Segment Start: DATA TO PROCESS

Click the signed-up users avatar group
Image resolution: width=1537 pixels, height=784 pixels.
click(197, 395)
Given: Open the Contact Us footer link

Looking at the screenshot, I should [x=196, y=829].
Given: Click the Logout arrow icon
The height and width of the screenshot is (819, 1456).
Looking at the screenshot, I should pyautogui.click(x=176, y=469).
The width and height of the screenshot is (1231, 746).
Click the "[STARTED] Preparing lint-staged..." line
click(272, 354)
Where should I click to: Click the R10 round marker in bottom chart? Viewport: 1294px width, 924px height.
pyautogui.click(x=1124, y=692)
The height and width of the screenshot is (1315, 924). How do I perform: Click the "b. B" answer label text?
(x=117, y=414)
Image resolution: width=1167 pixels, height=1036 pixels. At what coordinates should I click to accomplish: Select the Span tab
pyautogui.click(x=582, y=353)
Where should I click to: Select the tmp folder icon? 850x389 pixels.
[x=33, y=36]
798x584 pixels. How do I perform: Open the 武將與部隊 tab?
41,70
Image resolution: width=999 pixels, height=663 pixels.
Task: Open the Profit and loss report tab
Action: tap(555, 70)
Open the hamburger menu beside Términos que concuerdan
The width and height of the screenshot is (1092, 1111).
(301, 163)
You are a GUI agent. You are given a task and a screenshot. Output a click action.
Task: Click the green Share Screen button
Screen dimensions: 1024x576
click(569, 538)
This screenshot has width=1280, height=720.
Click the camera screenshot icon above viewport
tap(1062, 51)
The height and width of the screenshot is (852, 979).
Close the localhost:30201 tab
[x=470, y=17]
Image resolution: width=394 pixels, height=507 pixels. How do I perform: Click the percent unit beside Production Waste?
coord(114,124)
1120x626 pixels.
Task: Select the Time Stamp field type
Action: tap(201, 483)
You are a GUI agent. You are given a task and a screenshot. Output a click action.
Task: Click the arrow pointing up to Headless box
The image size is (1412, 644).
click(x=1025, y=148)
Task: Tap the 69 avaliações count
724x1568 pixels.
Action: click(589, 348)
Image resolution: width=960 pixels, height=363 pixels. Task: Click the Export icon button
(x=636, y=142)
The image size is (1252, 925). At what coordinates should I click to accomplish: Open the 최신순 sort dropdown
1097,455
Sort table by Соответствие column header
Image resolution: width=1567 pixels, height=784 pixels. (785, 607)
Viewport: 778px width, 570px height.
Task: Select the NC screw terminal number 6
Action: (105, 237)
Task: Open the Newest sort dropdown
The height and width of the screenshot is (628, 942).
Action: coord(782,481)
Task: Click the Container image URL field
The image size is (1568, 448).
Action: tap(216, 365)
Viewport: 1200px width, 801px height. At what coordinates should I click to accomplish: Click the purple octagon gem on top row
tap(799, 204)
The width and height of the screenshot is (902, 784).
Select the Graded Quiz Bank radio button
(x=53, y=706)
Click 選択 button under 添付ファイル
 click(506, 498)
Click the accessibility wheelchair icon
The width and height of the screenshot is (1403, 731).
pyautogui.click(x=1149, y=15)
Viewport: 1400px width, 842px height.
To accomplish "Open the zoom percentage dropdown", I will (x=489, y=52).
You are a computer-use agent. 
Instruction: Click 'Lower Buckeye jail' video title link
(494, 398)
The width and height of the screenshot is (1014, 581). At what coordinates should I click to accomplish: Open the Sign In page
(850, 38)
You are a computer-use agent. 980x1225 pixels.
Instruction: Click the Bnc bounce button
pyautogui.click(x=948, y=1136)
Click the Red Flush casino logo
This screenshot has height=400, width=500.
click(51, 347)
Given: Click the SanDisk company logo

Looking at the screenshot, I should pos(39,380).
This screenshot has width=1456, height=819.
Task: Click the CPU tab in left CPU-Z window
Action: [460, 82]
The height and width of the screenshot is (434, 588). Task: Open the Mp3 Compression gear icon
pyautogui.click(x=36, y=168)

Segment End: DATA TO PROCESS

TASK DIRECTIONS
In the listing above, find every line with the word "computer" and copy it out.

RESPONSE
You are a computer-use agent. 
You are a computer-use agent. 980x1225 pixels.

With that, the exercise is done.